=== TASK BRIEF ===
Starting at the top of the entries below, set down each line exactly as written, and stop after the line containing "Screen dimensions: 1181x1188".

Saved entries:

------------------------

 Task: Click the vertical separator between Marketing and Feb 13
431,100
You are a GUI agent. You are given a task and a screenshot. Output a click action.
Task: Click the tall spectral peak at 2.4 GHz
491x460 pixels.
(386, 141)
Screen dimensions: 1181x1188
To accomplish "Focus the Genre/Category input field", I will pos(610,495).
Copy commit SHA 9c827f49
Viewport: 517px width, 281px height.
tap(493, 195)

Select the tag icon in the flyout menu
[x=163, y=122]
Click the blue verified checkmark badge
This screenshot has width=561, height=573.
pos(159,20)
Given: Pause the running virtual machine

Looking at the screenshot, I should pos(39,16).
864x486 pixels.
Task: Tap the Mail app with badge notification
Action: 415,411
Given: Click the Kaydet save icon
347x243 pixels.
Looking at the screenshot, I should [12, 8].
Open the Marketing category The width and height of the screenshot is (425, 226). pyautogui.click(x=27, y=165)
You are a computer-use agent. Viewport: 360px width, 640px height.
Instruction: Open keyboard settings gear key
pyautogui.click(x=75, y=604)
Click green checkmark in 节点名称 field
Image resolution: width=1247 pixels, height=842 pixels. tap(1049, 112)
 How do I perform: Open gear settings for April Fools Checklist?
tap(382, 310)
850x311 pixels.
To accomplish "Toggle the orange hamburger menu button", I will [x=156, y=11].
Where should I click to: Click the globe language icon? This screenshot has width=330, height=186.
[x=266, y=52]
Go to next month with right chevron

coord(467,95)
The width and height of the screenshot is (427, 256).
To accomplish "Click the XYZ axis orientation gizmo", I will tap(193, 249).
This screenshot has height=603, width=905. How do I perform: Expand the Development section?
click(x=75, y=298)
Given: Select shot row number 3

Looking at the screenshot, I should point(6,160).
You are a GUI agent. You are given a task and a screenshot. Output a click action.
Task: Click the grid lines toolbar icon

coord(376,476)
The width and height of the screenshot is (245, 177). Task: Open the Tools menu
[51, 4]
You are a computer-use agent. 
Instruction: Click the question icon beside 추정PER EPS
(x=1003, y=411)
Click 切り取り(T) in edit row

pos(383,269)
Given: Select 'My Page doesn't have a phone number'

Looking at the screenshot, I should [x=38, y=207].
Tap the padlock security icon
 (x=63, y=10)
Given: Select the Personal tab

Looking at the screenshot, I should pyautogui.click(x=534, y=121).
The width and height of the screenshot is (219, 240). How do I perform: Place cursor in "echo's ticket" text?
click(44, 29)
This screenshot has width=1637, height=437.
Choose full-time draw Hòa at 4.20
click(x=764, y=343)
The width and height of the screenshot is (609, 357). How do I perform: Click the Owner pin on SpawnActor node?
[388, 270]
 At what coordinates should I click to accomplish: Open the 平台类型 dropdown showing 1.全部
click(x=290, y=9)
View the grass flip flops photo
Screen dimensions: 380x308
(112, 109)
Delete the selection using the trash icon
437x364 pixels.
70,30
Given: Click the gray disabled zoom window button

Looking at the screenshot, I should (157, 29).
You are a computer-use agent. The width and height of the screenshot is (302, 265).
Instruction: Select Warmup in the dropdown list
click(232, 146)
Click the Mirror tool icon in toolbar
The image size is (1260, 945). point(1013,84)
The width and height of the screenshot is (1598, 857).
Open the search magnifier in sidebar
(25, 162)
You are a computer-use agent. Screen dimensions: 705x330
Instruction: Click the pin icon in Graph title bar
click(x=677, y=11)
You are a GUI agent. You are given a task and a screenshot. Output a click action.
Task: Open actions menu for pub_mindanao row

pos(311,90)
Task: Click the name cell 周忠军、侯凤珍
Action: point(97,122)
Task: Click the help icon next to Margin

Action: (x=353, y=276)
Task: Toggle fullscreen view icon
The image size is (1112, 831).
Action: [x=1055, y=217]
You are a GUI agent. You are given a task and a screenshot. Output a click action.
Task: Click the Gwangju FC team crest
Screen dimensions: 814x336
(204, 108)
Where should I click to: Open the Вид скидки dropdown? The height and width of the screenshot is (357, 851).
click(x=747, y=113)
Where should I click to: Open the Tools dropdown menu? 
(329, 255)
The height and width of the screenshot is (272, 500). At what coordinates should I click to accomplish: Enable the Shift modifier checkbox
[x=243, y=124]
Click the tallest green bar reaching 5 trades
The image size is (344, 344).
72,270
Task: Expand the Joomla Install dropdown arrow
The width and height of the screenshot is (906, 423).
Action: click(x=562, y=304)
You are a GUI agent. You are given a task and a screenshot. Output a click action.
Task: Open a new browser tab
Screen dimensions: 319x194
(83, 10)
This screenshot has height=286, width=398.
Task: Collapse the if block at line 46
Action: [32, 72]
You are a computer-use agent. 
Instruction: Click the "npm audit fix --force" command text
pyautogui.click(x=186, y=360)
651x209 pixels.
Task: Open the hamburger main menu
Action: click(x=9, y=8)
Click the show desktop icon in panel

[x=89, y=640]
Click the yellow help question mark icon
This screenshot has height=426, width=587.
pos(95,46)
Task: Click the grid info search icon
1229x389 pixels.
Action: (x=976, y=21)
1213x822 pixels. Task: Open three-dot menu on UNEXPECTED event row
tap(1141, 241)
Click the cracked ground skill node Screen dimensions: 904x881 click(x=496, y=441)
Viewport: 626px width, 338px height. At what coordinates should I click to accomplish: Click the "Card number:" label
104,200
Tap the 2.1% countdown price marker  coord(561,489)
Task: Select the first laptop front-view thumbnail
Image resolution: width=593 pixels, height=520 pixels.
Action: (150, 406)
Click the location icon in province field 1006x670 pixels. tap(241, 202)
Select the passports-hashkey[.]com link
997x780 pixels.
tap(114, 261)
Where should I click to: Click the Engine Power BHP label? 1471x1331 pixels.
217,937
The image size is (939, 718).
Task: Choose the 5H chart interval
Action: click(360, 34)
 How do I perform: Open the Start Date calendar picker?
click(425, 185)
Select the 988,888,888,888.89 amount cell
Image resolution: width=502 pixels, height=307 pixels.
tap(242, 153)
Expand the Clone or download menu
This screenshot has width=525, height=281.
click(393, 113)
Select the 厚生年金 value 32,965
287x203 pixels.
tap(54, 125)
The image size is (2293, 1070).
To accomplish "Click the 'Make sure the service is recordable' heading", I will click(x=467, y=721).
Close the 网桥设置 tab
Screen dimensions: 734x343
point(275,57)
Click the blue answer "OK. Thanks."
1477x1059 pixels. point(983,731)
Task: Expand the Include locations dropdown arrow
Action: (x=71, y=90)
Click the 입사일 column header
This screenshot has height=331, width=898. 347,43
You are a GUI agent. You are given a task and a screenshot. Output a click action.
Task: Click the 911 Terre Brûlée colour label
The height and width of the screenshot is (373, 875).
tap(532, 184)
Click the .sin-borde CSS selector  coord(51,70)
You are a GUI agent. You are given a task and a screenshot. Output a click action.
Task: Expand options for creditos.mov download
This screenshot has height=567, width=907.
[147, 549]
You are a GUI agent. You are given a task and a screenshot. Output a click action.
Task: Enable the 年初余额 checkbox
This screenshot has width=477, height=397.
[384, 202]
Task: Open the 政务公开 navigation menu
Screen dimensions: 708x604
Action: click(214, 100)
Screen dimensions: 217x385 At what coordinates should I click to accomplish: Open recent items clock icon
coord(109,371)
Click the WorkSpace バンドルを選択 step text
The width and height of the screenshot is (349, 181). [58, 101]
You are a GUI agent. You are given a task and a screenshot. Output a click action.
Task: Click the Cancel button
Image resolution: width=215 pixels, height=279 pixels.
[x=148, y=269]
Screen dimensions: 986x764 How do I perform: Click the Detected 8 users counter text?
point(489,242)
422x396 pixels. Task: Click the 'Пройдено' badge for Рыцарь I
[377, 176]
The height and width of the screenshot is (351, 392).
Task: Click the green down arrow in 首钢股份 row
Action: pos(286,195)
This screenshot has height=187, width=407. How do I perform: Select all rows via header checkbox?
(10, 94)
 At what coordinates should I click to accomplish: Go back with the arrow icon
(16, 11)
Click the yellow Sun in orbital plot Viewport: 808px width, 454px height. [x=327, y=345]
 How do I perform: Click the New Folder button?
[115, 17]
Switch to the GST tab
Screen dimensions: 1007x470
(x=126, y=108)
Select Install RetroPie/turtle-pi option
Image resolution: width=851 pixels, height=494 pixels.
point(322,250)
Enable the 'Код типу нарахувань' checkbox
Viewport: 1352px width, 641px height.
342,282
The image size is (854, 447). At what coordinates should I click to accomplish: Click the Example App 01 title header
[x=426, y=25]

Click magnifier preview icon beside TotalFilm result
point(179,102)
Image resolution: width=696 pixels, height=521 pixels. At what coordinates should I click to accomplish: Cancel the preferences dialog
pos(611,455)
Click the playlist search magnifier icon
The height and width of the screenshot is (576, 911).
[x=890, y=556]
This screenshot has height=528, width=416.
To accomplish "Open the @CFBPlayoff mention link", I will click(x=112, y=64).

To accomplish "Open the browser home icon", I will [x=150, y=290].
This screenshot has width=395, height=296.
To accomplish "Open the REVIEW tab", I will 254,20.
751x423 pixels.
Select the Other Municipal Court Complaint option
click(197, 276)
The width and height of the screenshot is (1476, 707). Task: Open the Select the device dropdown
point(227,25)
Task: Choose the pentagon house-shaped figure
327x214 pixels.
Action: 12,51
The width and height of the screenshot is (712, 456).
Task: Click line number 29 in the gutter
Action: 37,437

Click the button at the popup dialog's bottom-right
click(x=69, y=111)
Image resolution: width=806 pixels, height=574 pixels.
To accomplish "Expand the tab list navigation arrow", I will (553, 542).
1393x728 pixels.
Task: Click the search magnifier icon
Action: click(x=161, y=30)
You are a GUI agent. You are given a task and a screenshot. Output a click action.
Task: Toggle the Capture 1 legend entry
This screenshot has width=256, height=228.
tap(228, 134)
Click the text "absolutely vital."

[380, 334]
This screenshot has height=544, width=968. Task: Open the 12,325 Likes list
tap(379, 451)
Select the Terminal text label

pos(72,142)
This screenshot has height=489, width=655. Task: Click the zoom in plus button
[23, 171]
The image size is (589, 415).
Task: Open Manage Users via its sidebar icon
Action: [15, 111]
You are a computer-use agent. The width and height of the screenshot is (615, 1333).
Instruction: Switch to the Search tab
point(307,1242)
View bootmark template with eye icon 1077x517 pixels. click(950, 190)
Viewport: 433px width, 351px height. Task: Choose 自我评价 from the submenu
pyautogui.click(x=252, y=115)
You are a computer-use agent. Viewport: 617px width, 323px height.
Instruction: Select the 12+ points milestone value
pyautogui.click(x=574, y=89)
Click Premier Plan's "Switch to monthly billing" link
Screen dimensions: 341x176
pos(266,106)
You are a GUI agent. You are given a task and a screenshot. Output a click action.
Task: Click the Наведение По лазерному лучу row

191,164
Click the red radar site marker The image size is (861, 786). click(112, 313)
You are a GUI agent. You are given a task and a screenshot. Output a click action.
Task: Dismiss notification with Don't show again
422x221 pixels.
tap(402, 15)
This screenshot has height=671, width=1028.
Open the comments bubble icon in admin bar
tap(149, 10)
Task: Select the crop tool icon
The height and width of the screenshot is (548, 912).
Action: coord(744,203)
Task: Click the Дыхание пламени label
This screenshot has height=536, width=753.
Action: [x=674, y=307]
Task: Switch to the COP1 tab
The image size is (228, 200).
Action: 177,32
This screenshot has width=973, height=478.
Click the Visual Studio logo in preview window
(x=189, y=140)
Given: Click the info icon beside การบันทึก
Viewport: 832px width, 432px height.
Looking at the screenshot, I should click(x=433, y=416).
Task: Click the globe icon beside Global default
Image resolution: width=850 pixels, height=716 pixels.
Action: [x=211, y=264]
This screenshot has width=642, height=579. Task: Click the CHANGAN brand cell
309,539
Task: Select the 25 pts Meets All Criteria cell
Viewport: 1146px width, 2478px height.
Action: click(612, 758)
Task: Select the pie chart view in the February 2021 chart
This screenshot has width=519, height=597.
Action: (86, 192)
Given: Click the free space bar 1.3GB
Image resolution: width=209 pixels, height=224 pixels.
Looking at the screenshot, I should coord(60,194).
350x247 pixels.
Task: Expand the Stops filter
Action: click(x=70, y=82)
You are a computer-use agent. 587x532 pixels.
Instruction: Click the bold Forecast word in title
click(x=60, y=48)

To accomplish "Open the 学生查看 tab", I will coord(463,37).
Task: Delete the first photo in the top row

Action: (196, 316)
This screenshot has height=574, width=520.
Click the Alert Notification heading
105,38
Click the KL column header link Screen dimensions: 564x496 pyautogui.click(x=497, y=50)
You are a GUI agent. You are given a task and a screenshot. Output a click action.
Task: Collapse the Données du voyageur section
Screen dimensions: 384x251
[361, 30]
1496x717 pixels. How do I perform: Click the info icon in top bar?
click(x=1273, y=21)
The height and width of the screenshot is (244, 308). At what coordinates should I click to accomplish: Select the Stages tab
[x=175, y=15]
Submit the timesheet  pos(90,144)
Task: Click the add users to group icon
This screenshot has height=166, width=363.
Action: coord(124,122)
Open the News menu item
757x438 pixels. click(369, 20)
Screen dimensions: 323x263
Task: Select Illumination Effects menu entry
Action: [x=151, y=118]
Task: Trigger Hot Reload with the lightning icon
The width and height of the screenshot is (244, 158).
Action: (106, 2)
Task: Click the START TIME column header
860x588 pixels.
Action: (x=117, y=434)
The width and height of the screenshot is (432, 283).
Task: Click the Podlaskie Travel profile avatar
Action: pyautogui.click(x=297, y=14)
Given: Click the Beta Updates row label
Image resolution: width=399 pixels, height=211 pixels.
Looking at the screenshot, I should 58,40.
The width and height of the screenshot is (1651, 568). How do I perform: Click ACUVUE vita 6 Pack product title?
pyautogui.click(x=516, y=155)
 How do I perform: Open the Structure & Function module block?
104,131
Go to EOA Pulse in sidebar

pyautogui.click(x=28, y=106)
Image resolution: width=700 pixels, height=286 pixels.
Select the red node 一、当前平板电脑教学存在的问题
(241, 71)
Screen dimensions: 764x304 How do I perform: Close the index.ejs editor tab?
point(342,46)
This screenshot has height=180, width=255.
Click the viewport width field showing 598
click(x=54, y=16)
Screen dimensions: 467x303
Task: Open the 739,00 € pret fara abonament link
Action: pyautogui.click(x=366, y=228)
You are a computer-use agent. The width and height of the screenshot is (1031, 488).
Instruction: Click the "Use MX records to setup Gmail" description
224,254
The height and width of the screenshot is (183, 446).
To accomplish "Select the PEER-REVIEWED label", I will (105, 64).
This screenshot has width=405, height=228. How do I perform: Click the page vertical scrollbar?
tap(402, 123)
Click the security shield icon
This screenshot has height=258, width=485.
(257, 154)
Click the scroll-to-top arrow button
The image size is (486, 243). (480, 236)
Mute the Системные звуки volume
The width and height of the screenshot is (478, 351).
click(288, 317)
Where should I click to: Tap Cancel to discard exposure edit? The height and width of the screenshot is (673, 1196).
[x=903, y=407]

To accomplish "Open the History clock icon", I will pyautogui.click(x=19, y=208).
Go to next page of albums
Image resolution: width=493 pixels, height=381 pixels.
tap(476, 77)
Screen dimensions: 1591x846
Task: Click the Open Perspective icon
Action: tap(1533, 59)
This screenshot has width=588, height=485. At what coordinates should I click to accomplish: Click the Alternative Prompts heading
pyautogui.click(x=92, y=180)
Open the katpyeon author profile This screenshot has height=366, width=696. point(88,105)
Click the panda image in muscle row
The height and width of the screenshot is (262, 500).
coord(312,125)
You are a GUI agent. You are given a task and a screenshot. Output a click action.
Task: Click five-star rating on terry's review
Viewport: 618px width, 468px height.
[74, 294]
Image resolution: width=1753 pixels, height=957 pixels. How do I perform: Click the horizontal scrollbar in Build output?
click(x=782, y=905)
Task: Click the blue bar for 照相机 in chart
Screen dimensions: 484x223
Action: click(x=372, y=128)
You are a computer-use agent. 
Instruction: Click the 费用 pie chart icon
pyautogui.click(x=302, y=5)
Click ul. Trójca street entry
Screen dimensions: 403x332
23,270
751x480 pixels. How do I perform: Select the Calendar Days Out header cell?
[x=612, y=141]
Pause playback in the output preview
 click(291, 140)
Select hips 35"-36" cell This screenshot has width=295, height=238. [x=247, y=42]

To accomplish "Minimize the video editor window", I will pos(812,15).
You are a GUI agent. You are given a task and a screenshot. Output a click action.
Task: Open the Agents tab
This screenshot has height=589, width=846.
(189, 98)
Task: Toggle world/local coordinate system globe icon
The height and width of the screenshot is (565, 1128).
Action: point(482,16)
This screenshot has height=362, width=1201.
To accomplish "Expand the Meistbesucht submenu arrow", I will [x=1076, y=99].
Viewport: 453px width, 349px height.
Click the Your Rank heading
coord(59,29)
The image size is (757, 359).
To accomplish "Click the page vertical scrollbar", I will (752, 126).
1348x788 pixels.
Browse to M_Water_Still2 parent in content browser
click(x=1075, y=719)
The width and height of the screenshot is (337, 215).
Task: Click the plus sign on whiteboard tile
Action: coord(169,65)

------------------------

=== RESULT ===
 Task: Click the vertical separator between Marketing and Feb 13
431,100
You are a GUI agent. You are given a task and a screenshot. Output a click action.
Task: Click the tall spectral peak at 2.4 GHz
491x460 pixels.
(386, 141)
Screen dimensions: 1181x1188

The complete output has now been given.